Dinenage demands investigation
The FA’s position has prompted a backlash among families of former footballers with dementia and Dame Caroline Dinenage, chair of the House of Commons’ Culture, Media and Sport Committee, has now urged the FA to help specifically investigate “whether football was linked to what sadly happened to Mr Gates”.
She also now wants a parliamentary investigation to include football and neurological disease. “Certainly, when the committee is reconstituted in the coming weeks, I will be suggesting we consider the need for an inquiry into the links between brain damage and concussions in sports like football and rugby,” she said.

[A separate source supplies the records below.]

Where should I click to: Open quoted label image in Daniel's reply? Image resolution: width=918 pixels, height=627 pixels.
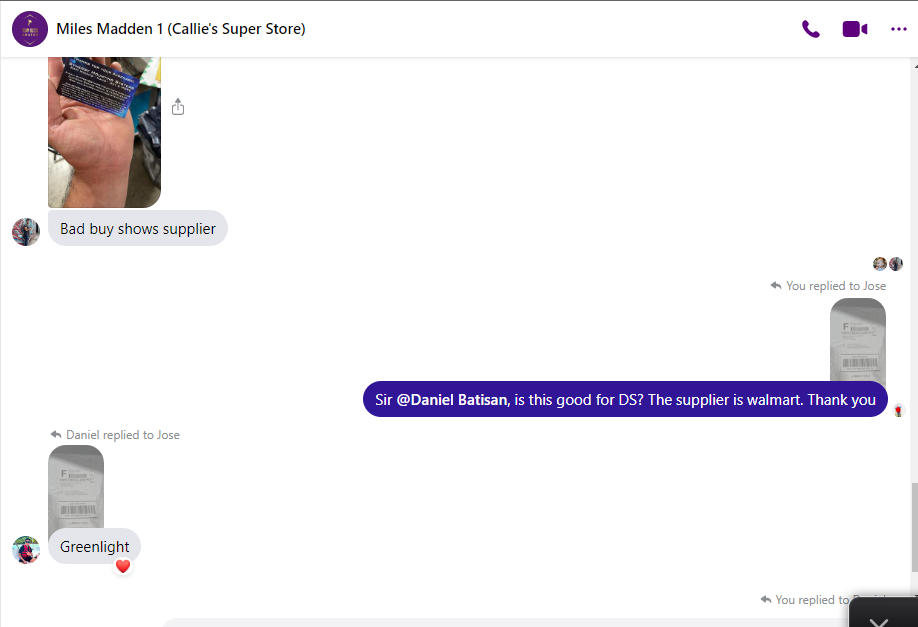click(76, 487)
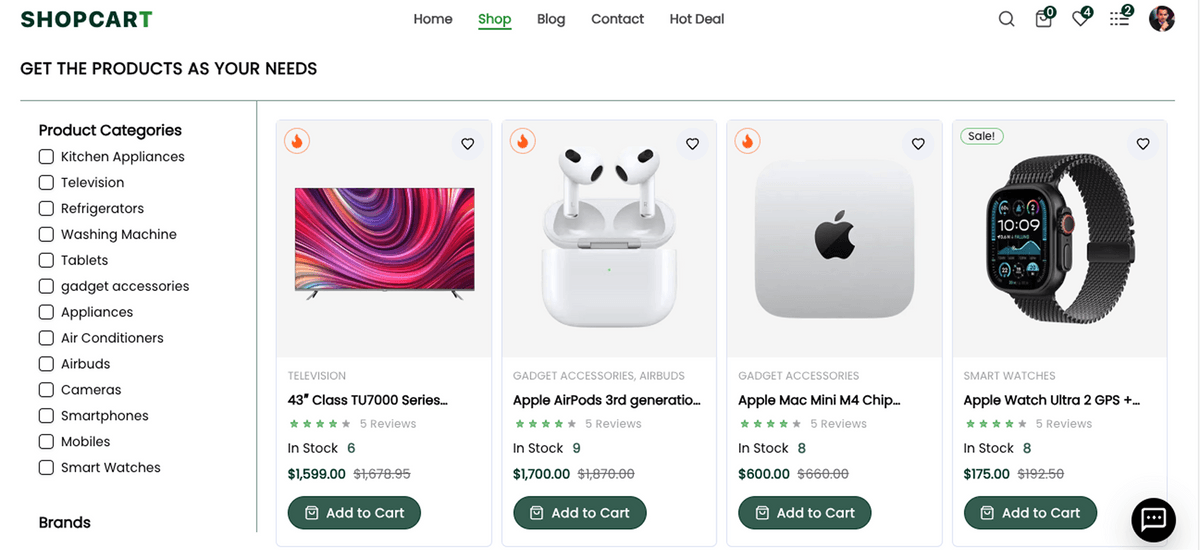The image size is (1200, 550).
Task: Open the shopping cart bag icon
Action: click(1043, 19)
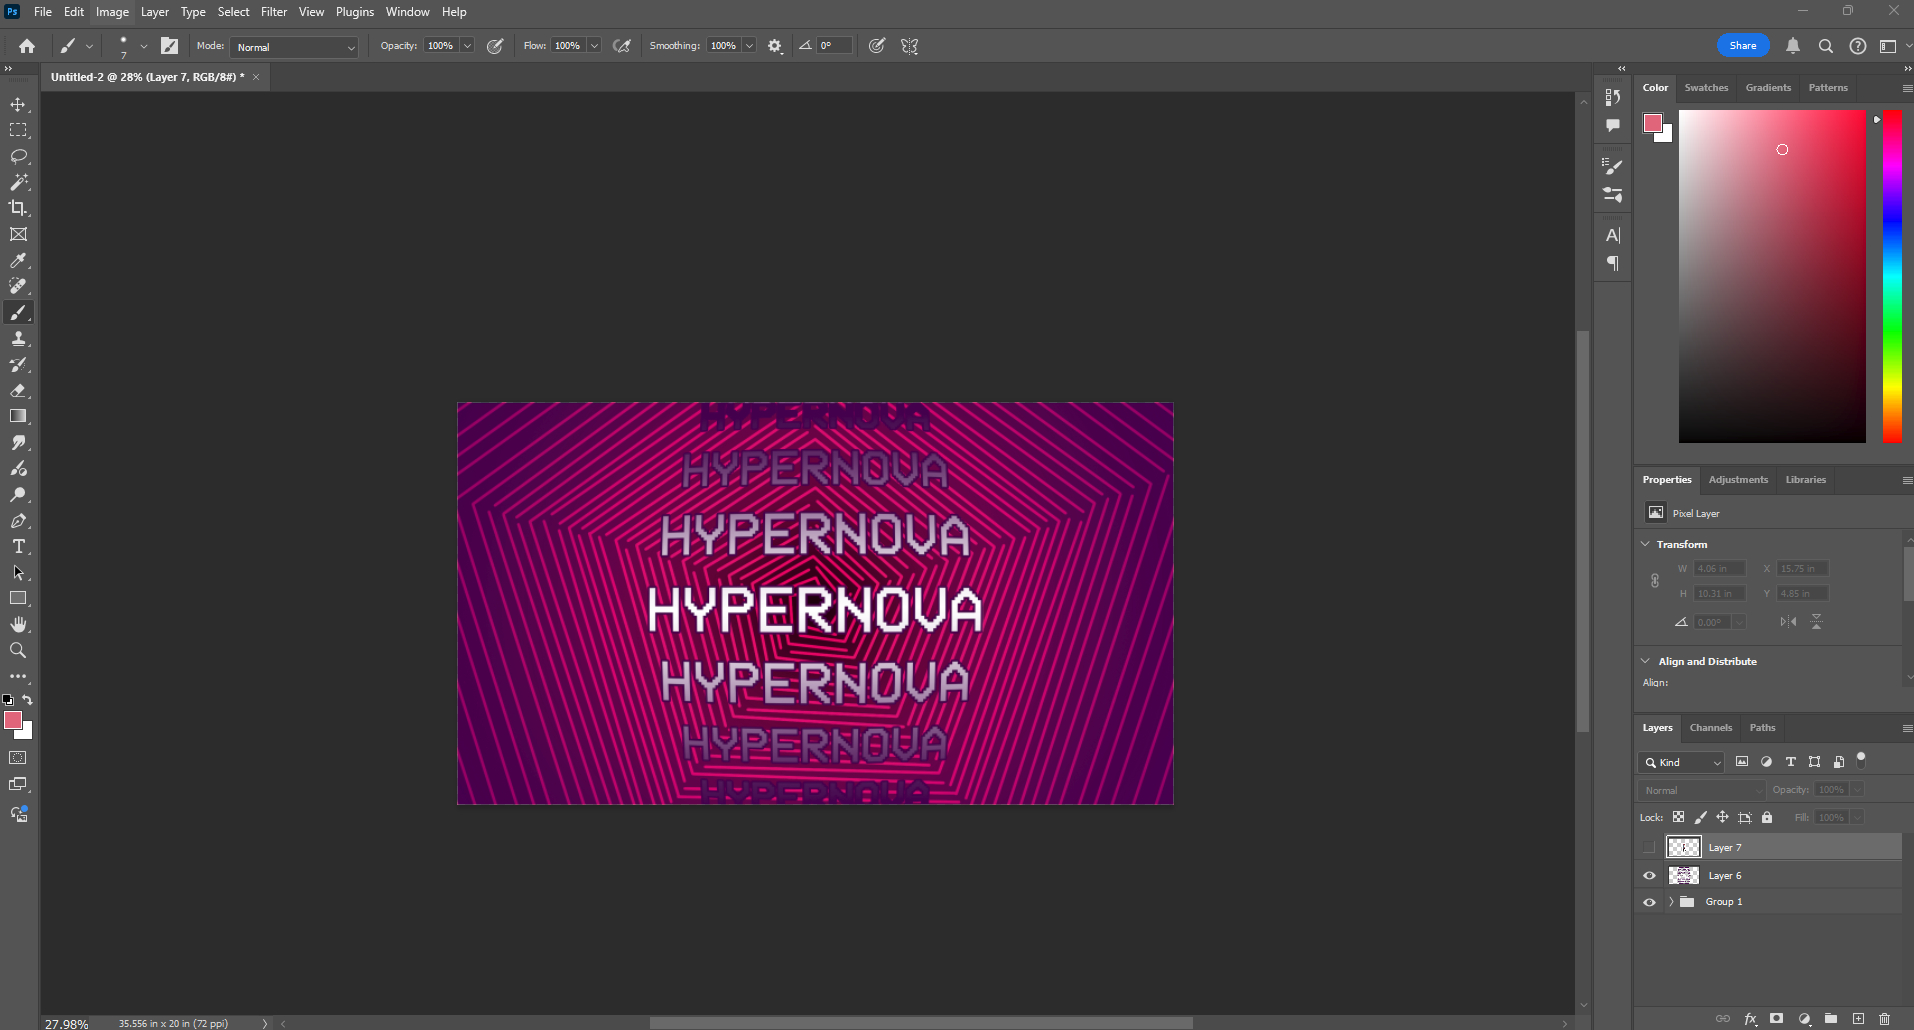Hide Layer 6 with eye icon
1914x1030 pixels.
click(1649, 876)
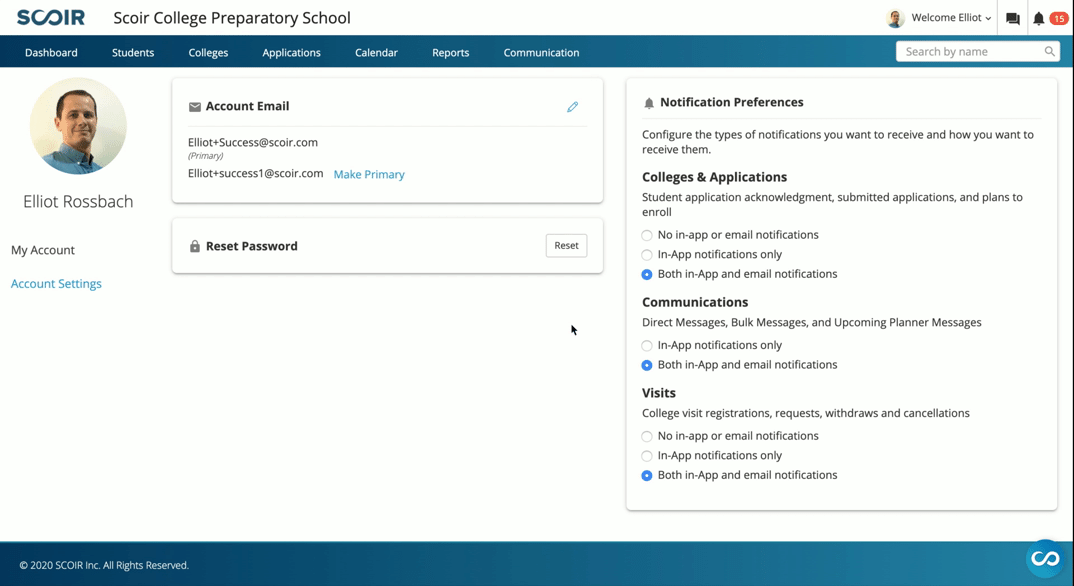Click the search magnifier icon

coord(1049,51)
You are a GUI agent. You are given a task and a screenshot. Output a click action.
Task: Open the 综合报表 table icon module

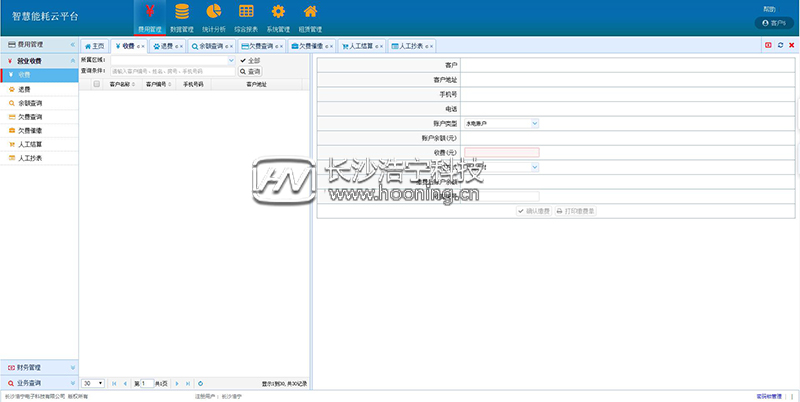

Jeff Astle became the first footballer diagnosed with CTE following an inquest in 2002 which ruled that he died of an ‘industrial disease’ as a result of heading footballs.
Families ‘shocked’
His daughter, Dawn Astle, said that she was in disbelief upon learning of the FA’s stance on the Gates inquest and the precedent it could have set. “I’m shocked - families deserve to know the truth,” said Astle, a trustee for The Jeff Astle Foundation.
Russ Doffman, the daughter of Joe Kinnear, whose autopsy also showed that he had been suffering with CTE, said: “This is madness, how can the FA claim that investigating this potential link at an inquest is not in the public interest?”
In making its argument, the FA said that the civil proceedings - in which it is a defendant - would “inevitably delve rather more deeply” into the same “generic” issues and suggested that this would be the best forum. They say that they were raising a technical point about having similar important questions being heard in multiple forums.
“The FA should hang its head in shame,” said Richard Boardman, the Rylands Garth lawyer who is representing the High Court football claimants. “Using our case as cover to avoid scrutiny in a coroner’s inquest is appalling and can only deny family members the answers they have every right to receive.”
An FA statement said: “We reiterate our sympathy for the Gates family. Whilst we do not think it is appropriate to comment on an ongoing inquest, our position is that the question of any potential links between football and neurodegenerative disease is clearly a matter of public interest which needs to be handled appropriately and properly.
“We continue to lead the way in taking steps to help reduce potential risk factors within the game whilst ongoing research continues in this area.”